Dataset entries:
= Beginning of Section =
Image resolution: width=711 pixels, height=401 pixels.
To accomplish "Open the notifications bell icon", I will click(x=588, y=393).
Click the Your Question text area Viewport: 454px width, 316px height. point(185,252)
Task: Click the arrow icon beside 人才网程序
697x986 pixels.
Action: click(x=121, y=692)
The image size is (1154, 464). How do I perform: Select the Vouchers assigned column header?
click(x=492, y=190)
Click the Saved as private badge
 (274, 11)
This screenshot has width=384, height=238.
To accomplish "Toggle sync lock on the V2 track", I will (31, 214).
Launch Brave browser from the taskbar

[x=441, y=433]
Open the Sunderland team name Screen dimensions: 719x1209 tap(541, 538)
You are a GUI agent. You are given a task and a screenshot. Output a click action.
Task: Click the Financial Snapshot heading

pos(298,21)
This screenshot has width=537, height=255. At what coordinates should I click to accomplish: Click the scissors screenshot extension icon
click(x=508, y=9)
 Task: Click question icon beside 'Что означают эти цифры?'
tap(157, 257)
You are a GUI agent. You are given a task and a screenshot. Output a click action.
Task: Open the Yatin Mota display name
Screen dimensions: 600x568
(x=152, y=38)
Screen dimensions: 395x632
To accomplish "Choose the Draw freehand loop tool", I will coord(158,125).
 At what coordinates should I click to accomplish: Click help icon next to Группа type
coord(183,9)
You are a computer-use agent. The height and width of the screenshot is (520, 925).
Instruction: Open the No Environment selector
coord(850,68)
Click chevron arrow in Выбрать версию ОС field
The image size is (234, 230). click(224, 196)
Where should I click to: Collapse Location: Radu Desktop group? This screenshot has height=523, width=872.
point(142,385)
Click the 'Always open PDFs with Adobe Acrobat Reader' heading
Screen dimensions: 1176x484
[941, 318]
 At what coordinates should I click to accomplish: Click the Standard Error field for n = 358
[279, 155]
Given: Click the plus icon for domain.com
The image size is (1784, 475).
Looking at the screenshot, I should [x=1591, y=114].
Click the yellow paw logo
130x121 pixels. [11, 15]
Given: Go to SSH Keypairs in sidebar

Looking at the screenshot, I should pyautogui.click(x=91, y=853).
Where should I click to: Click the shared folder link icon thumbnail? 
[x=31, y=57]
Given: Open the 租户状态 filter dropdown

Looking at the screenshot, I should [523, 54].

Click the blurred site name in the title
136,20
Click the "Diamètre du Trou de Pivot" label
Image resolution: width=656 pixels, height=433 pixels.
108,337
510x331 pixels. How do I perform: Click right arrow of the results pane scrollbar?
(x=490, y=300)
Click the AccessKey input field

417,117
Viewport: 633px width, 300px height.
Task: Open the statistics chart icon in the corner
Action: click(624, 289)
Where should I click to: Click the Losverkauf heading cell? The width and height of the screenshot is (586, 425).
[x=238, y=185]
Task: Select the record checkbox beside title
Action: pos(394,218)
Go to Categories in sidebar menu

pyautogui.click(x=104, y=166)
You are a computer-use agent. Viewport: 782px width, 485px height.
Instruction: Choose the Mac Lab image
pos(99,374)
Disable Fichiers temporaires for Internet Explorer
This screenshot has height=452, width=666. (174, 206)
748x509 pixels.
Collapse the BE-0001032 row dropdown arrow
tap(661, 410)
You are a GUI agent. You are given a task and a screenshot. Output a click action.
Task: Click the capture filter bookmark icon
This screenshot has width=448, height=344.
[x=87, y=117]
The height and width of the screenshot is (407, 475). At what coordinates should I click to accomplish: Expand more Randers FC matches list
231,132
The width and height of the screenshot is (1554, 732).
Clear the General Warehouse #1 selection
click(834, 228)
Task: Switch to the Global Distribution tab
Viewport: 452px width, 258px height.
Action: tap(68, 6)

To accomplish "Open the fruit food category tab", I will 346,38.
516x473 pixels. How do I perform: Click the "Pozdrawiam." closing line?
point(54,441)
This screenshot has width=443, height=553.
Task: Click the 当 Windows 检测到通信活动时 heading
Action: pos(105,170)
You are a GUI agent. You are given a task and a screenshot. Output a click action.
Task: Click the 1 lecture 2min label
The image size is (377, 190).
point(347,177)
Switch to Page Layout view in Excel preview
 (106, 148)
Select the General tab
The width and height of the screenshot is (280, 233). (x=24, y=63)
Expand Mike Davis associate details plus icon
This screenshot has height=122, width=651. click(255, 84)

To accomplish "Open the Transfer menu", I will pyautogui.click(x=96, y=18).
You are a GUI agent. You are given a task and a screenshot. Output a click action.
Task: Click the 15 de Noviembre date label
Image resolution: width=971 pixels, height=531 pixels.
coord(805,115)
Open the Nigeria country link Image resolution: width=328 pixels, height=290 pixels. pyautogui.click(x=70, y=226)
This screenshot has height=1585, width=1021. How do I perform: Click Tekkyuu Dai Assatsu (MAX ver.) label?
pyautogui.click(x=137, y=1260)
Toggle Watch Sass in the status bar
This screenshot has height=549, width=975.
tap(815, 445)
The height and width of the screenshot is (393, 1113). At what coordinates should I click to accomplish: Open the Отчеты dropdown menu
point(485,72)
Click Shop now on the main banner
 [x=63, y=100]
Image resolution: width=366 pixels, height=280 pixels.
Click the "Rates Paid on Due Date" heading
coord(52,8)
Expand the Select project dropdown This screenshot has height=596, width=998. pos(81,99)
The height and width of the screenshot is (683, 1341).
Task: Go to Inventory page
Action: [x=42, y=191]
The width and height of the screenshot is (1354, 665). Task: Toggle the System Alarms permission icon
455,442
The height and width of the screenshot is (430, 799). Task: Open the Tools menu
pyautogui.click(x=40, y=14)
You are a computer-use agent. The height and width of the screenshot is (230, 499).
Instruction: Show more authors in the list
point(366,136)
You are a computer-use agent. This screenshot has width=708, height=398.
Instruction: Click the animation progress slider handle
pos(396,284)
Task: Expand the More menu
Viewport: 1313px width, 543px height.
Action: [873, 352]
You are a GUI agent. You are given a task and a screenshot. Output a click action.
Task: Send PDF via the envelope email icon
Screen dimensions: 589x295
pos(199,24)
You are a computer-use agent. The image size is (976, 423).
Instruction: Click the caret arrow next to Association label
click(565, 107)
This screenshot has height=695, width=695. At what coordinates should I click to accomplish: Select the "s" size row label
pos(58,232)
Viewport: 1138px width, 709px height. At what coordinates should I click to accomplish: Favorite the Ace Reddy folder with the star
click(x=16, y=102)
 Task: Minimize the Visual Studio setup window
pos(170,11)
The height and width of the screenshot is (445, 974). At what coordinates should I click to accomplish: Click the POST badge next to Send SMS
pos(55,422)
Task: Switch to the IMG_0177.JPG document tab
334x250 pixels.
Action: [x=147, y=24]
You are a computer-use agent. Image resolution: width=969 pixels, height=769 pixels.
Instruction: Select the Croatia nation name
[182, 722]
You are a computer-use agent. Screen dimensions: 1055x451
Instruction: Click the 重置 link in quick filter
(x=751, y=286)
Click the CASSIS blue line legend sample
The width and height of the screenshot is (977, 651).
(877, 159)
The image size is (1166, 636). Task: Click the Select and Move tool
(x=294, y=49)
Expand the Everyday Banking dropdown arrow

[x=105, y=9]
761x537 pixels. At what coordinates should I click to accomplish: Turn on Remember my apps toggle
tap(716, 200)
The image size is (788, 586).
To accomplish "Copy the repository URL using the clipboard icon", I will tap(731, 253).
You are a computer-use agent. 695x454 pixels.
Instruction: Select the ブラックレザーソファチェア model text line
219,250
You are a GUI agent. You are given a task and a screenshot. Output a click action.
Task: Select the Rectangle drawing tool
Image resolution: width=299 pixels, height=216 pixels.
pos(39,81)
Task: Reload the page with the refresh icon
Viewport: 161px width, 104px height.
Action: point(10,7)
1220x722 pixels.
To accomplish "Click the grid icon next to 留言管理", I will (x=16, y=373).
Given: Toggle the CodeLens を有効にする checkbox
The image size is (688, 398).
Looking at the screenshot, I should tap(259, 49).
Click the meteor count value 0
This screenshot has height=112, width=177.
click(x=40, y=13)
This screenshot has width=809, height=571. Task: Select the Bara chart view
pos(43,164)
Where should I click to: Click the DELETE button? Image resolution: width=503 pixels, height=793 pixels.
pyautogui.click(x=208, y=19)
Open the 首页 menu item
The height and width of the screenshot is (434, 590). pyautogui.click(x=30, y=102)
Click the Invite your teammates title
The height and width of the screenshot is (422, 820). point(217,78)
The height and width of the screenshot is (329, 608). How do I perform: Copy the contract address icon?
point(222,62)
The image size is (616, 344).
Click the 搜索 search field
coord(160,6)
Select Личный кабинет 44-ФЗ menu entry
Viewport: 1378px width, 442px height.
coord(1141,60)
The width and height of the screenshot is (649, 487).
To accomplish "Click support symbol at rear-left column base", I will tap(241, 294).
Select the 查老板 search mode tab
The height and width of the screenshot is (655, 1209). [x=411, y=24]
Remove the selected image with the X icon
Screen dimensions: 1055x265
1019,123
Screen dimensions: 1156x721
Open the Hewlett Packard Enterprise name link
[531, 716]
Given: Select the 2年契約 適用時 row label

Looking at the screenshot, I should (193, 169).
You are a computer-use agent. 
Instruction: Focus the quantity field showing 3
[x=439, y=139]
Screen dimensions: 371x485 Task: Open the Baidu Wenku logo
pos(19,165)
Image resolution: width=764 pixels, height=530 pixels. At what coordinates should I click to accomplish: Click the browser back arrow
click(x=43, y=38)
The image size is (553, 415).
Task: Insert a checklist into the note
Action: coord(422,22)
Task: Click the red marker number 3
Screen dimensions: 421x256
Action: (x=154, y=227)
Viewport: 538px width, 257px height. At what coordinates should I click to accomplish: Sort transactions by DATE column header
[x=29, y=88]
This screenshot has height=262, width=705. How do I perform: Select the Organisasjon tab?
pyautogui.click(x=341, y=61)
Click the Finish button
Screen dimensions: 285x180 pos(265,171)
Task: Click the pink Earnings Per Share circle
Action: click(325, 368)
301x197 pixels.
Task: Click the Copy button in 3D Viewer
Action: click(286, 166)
= End of Section =
Instructions to follow: Please state how many lines in the preceding material contain the word "will", with no other output.

Output: 8